[PROBLEM DESCRIPTION]
Nothing but the lines from the one containing "Screen dimensions: 800x960" through the last line of the data below should be returned, each exactly as it stands, pictures excluded.

[INPUT MATERIAL]
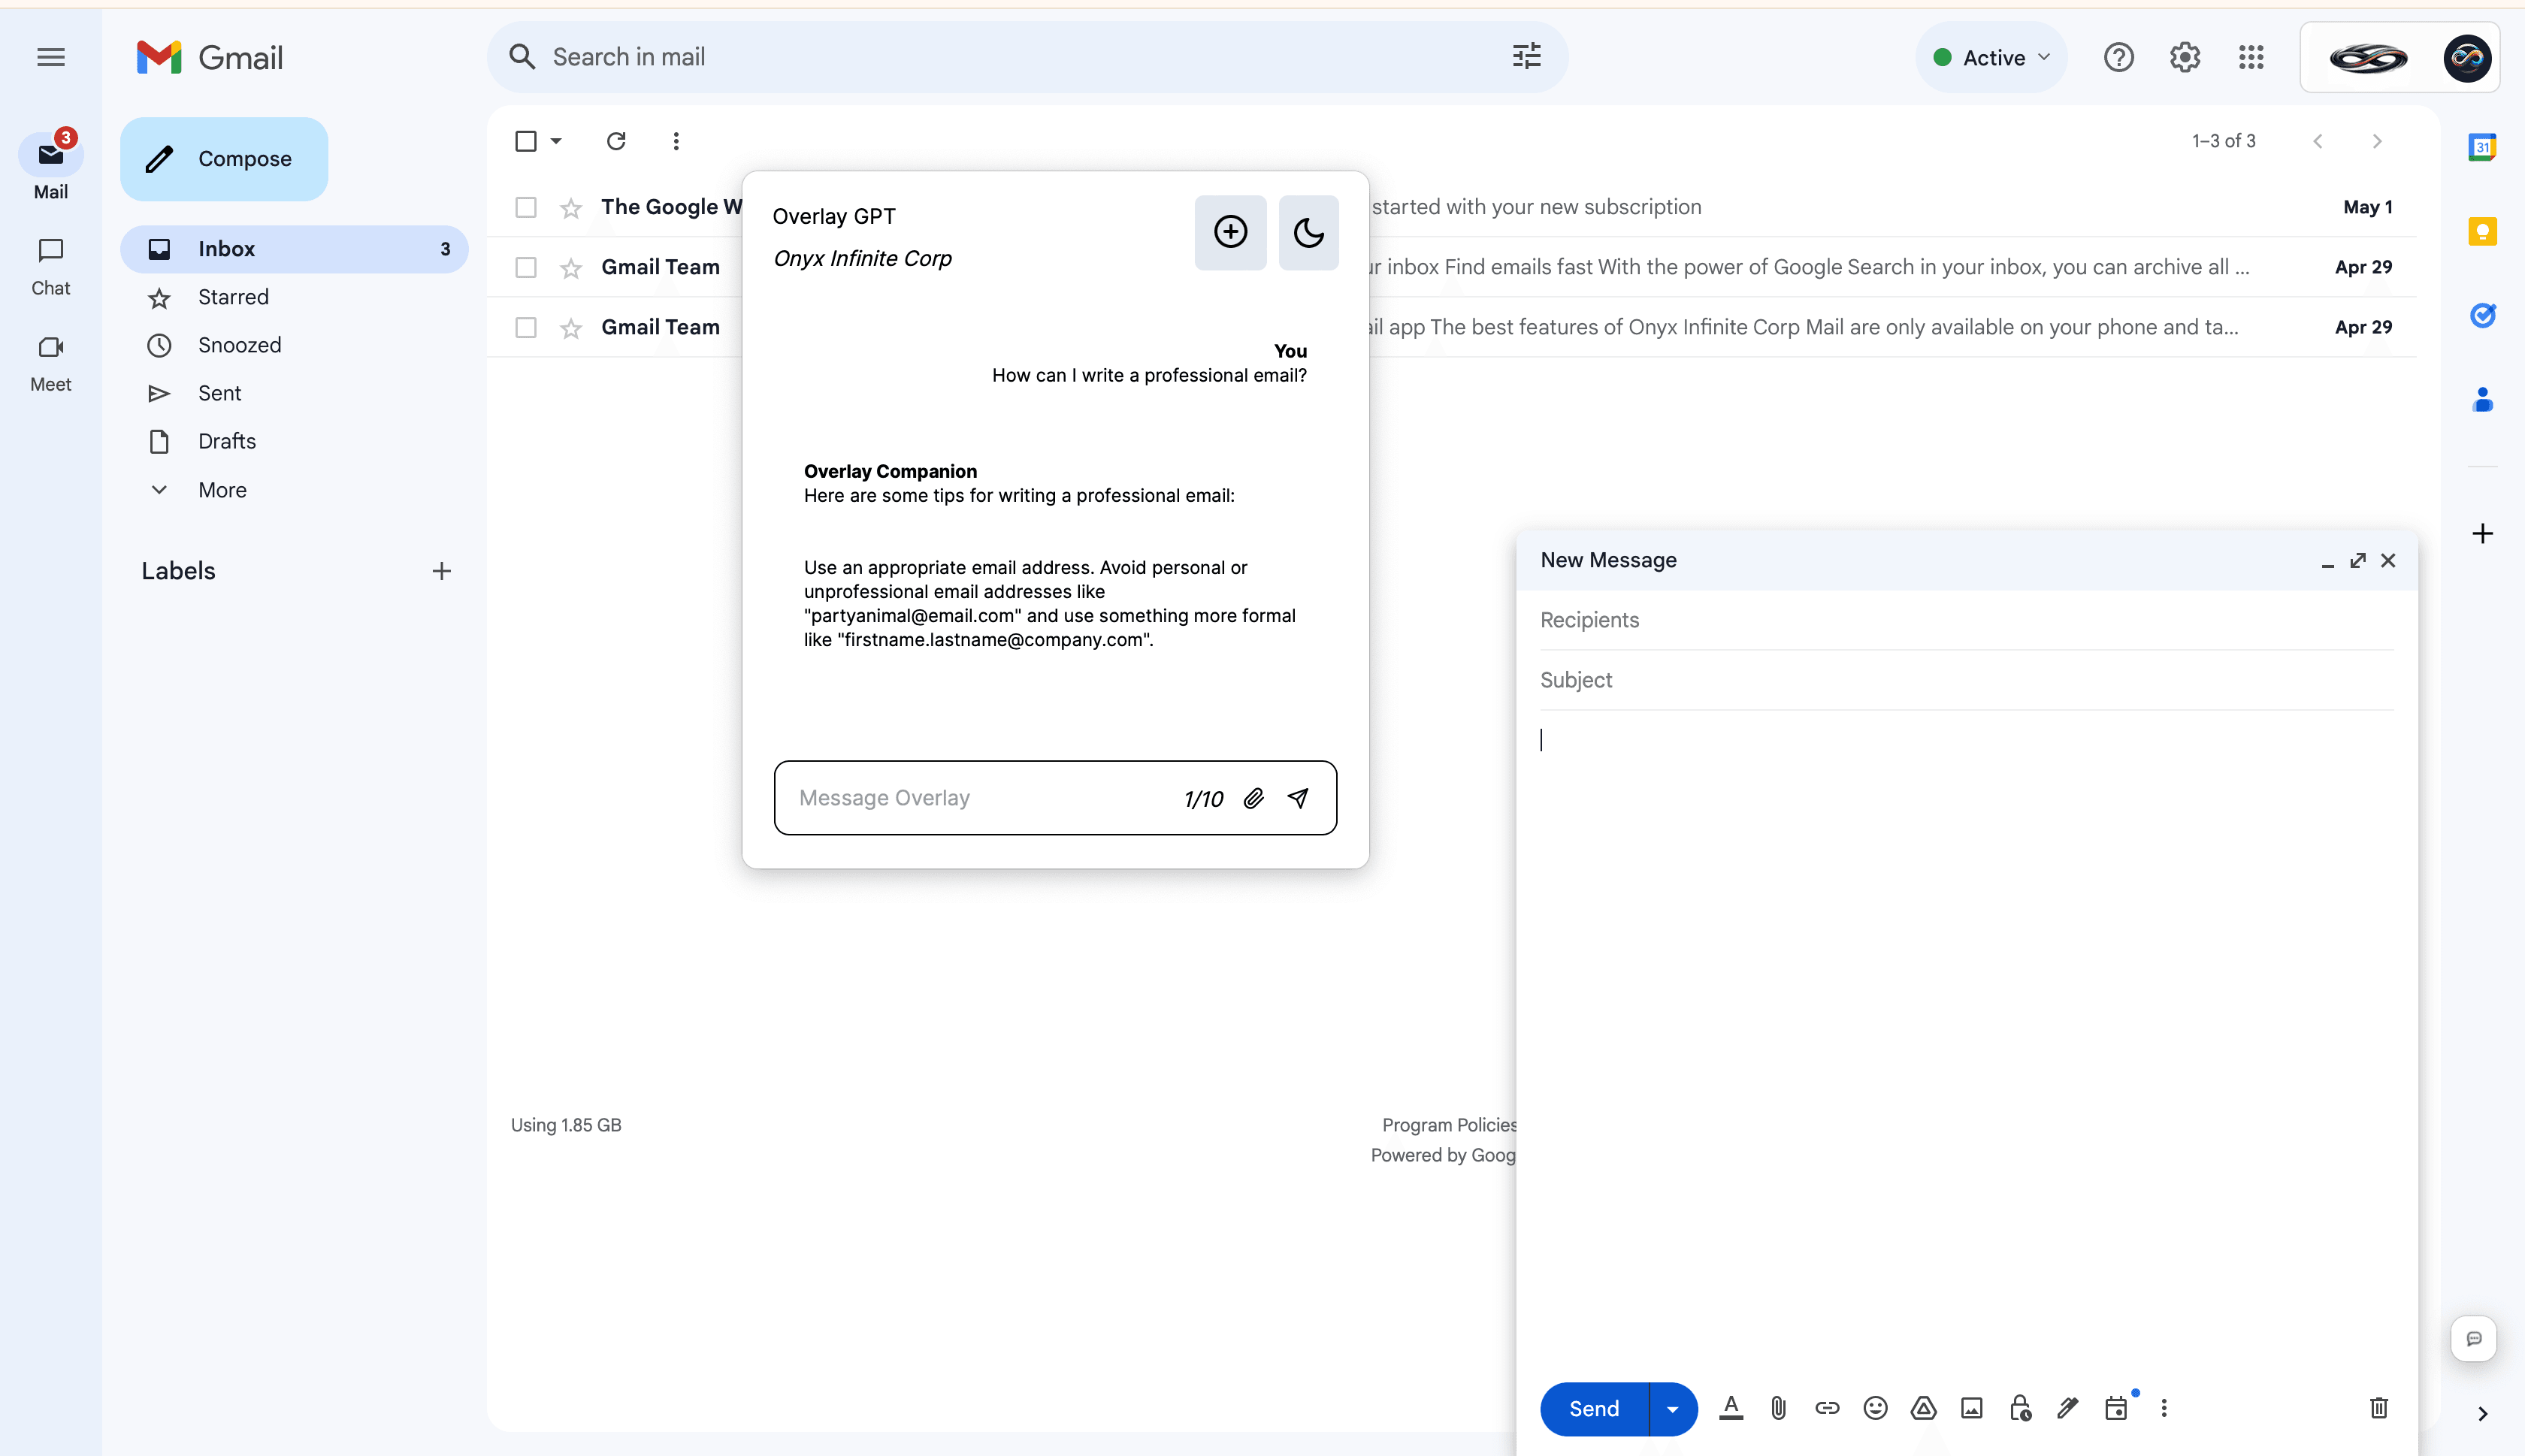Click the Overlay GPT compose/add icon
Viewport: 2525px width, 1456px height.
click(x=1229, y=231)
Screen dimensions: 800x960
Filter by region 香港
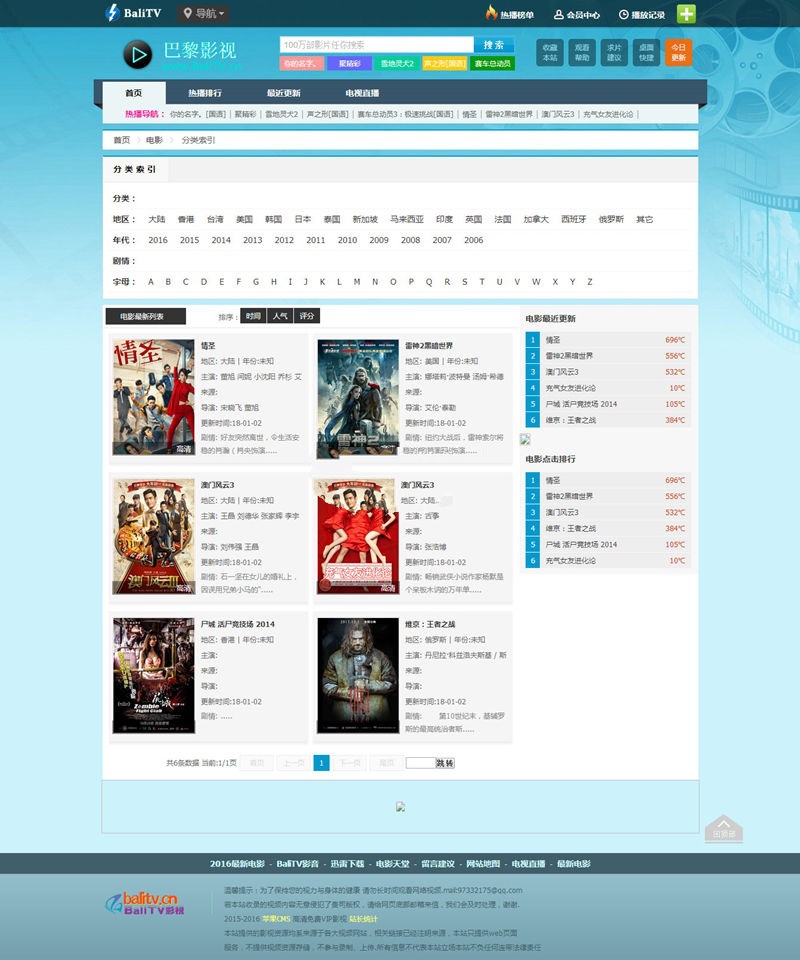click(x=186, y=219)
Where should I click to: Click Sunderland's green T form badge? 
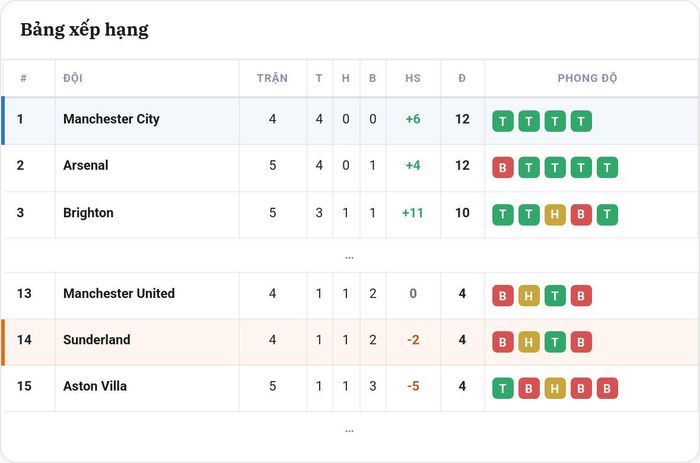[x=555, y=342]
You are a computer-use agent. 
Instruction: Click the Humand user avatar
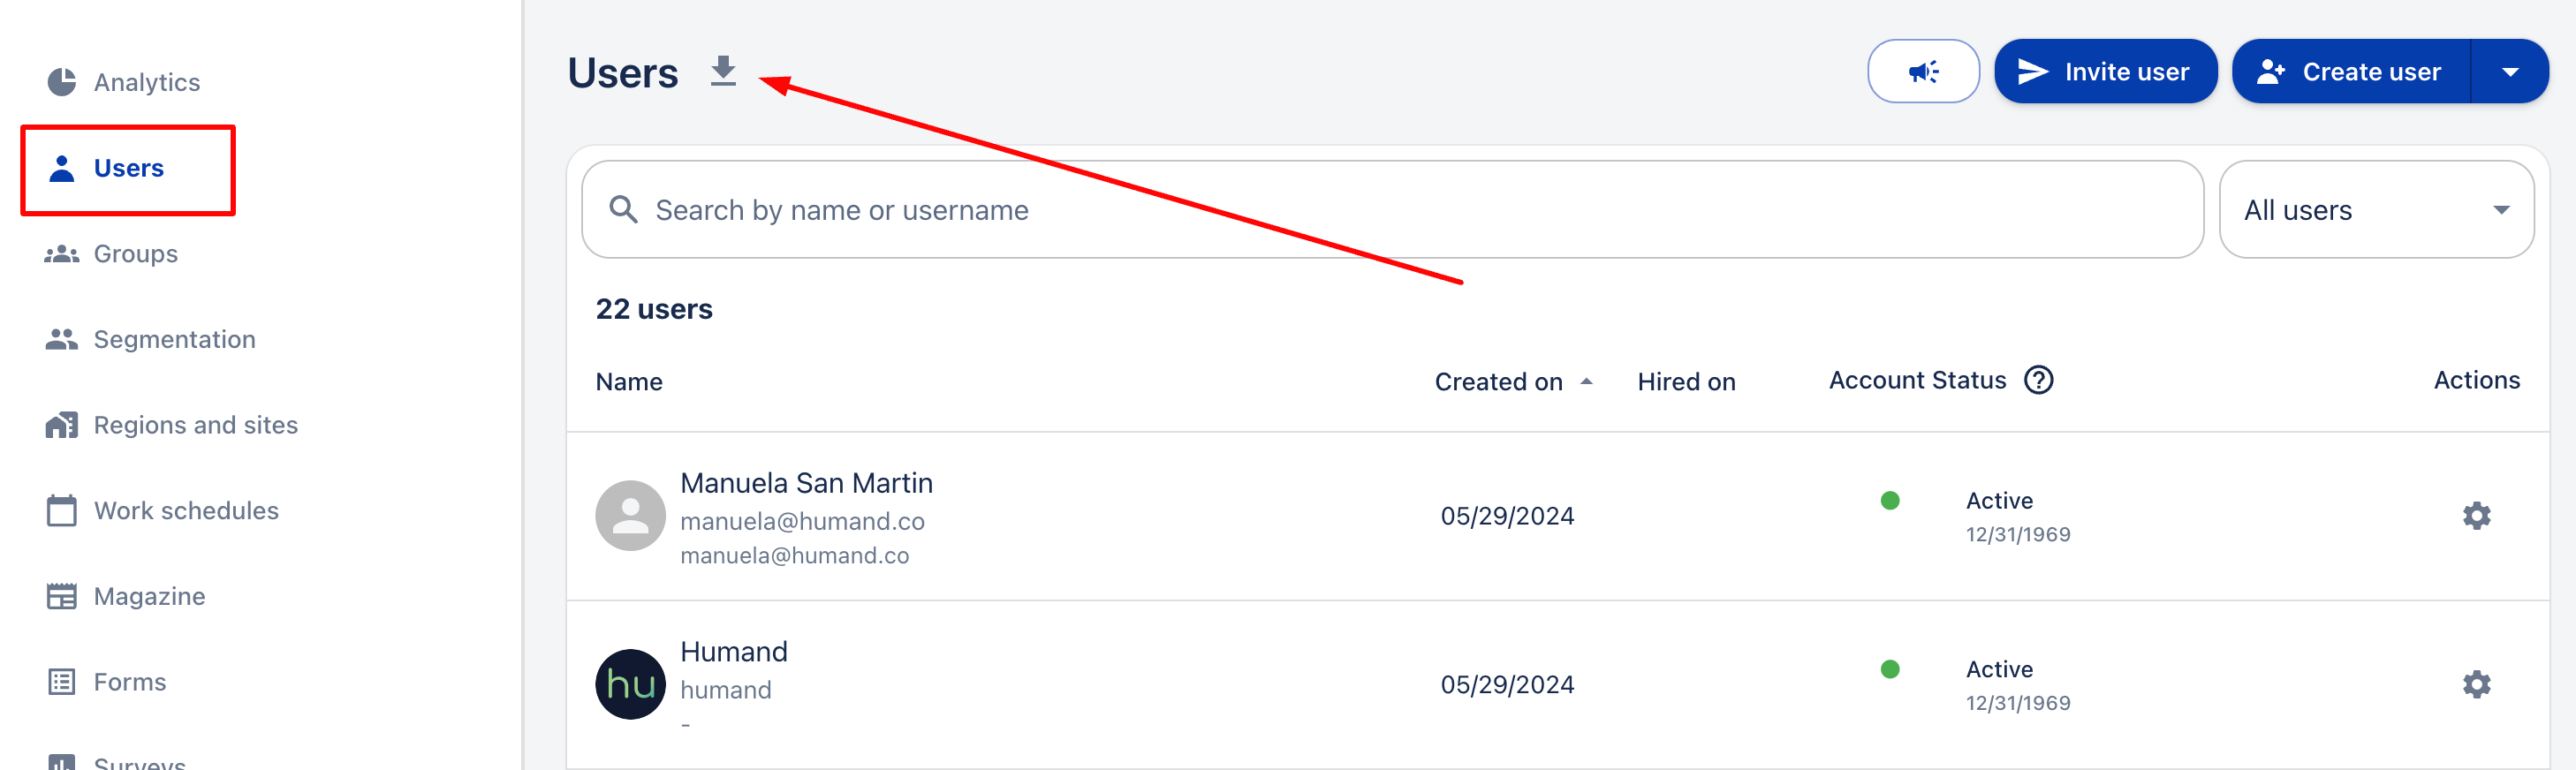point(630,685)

[EXPECTED OUTPUT]
Screen dimensions: 800x960
Filter by region 香港
click(x=186, y=219)
Where should I click to: Click Sunderland's green T form badge? 
[x=555, y=342]
You are a computer-use agent. 
Instruction: Click the Humand user avatar
point(630,685)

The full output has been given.